André Henning renova com TNT e defende narração com emoção: ‘É genuína, não consigo fingir’
Escute essa reportagem
A Champions League tem algumas vozes no Brasil, mas a principal é a de André Henning. O narrador renovou por mais três anos com a Warner Bros. Brasil, dona dos canais TNT, casa da competição maior europeia no País e seguirá no comando das transmissões do principal torneio de clubes do mundo.
“Eu me sinto um privilegiado, porque eu estou renovando esse compromisso de ficarmos juntos mais três anos. É sempre uma conversa muito tranquila, que não gera desgaste nenhum. É uma renovação de confiança”, conta ao Estadão.
A confiança não é de hoje. Ele está na TNT desde 2006, sempre com foco no futebol europeu, ainda que abrace também algumas competições nacionais. As transmissões de jogos “de fora” aparecem como um dos fatores para o surgimento do torcedor brasileiro de time europeu. Já a atuação Henning ao microfone tem outro efeito: uma forma particular da narração, em tom mais emocionado.
A emoção chegou a ser motivo de polêmica recente. O comentarista Mauro Cezar Pereira criticou Jorge Iggor, o colega de Henning, por ele ter chorado durante a apresentação de Neymar no retorno ao Santos. O principal narrador da TNT, contudo, acredita que há momentos para cada estilo, seja ponderado, seja com emoção.

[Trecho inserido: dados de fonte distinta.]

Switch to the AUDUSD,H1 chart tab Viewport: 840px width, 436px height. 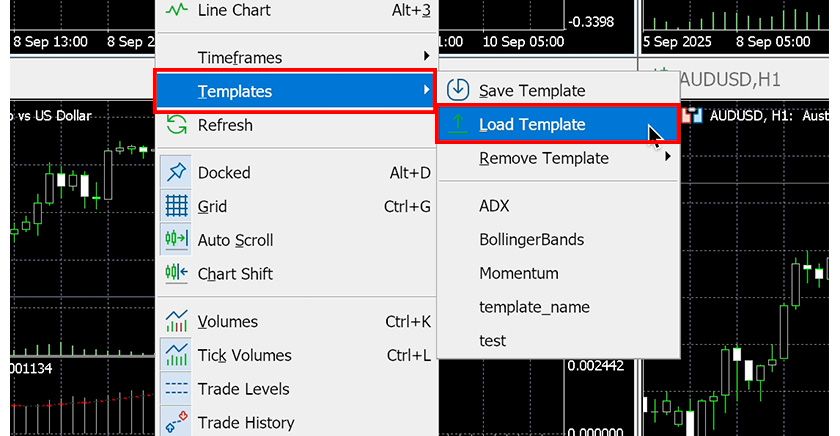pos(730,79)
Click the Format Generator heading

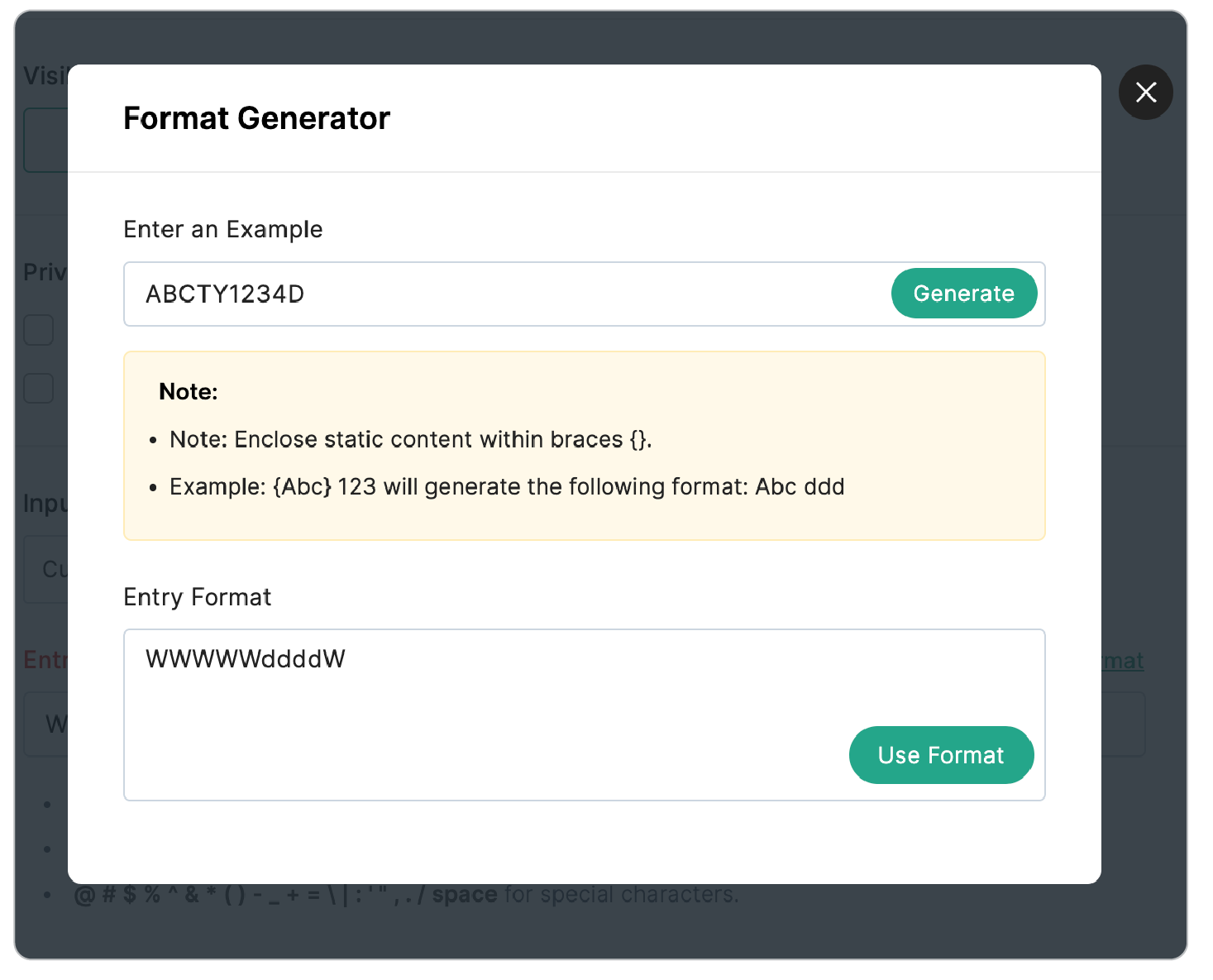point(256,117)
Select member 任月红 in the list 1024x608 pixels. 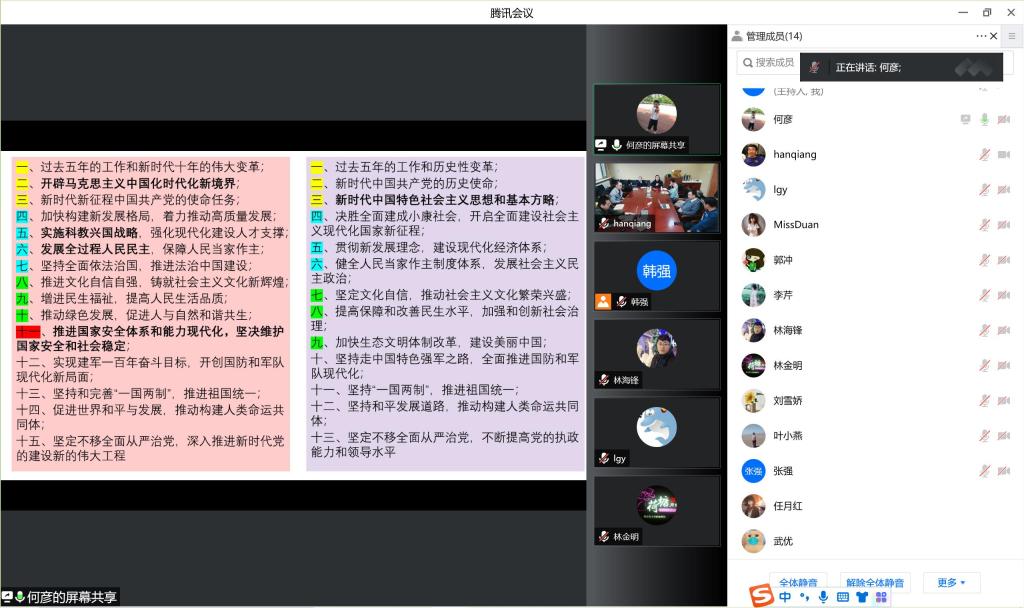(x=788, y=506)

“Eu fico muito à vontade para, narrando, demonstrar exatamente o que eu estou sentindo. É o envolvimento com aquele jogo, que é emoção mesmo genuína. Emoção é uma coisa que eu não consigo fingir”, confessa, ao explicar que a origem no rádio moldou sua narração assim.
A Warner acolhe você há tanto tempo e dá a oportunidade de estar perto do melhor futebol do mundo. Como você enxerga essa permanência?

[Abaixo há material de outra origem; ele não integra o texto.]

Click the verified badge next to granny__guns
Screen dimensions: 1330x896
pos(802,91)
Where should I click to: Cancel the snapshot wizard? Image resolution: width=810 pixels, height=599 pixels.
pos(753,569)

Estamos seguimos juntos. Os detalhes ficam resolvidos de forma muito natural. Fazendo uma comparação com o futebol, é renovar o contrato com o Real Madrid. É saber que o Real Madrid quer renovar o contrato comigo, para eu continuar sendo o camisa 10 do time, depois de tanto tempo. Não tem um clube maior que esse.
Eu faço sempre essa comparação com o futebol. É uma honra que a direção do clube queira que eu fique. Imagino que seja por conta da torcida, que ainda me me apoia, que quer me ver narrando. Então, é uma honra continuar como o camisa 10 do Real Madrid das TVs esportivas. Não só uma TV, e sim um grande canal nas suas diversas plataformas.
Falando nisso, qual sua reação ao se deparar com tantas narrações da TV sendo reproduzidas nas redes sociais, muitas vezes me edits?
Eu sou um grande fã, evidentemente, de narrações esportivas desde muito garoto. E eu tenho muito vivo, na minha mente, narrações históricas que eu tinha que me virar para procurar. Eu ficava esperando um programa histórico de uma rádio determinada para ouvir tal narração histórica.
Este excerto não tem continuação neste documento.